On wealth taxes as a talking point and Germany’s leading role in Europe
Here is the video of an interview I did with Max Keiser on the situation in Europe. A lot of our discussion revolves around why the Germans actually do want a cohesive Europe but feel compelled to pursue the present policy path. We also discuss the advancing bail-in plans in Europe and the advent of wealth taxes as a talking point in the crisis.
The video starts out talking about paper gold in America and a stampede into physical gold in India. My part picks up about halfway through.
One point I don’t make clear in the video is that I don’t support quantitative easing anywhere it is being employed. I understand why central banks do it. With interest rates at zero percent and a mandate to support the economy, they have to do something! And I often point to statements by Fed Vice Chair Janet Yellen or posts by Economist Tim Duy for why QE is being employed because I believe they have cogent, logical reasoning. But I see QE as a version of trickle down economics that is not about the real economy. Basically, the central bank ‘prints money’ and swaps this new money for existing financial assets. Doing this simply changes private portfolio preferences and has no direct effect on the real economy. So those most affected are asset managers, banks and hedge funds and the change in their portfolio preferences trickle down into the real economy to the degree QE has any beneficial effects whatsoever.

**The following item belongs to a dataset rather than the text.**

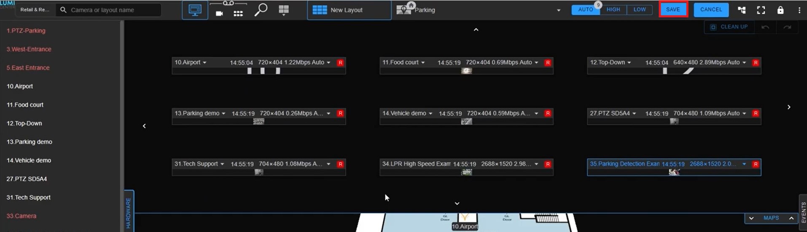Expand the 11.Food court camera dropdown
Image resolution: width=807 pixels, height=232 pixels.
423,63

We have a private debt overhang in many developed economies right now that requires more writedowns. What most governments are trying to do is to socialize some of the losses from those debt writedowns onto the public balance sheet and to artificially prop up the companies affected by those credit writedowns. However, if you want to deal properly with a private debt overhang, you really need to write unpayable debts down and allow the resultant increases in private net savings from deleveraging to work their way through the economy without trying to ‘interfere’ with the adjustment process. Austerity is an attempt to interfere with this process. Austerity – as Andrea Terzi just explained – through the attempt to reduce government net deficits, is in effect an attempt to reduce private savings. See my post on national accounting from 2012 for a full rundown on why this is so.
I’m going to leave it there for now and let you watch the video.